▶ **Work to complete**:
Could you output every record again, exactly as given?

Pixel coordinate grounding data
========
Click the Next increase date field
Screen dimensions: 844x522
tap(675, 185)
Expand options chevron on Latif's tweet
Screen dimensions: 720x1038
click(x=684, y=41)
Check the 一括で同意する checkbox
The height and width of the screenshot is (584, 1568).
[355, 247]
========
▶ **Output for this task**:
Click the Next increase date field
Screen dimensions: 844x522
tap(675, 185)
Expand options chevron on Latif's tweet
Screen dimensions: 720x1038
click(x=684, y=41)
Check the 一括で同意する checkbox
The height and width of the screenshot is (584, 1568).
[355, 247]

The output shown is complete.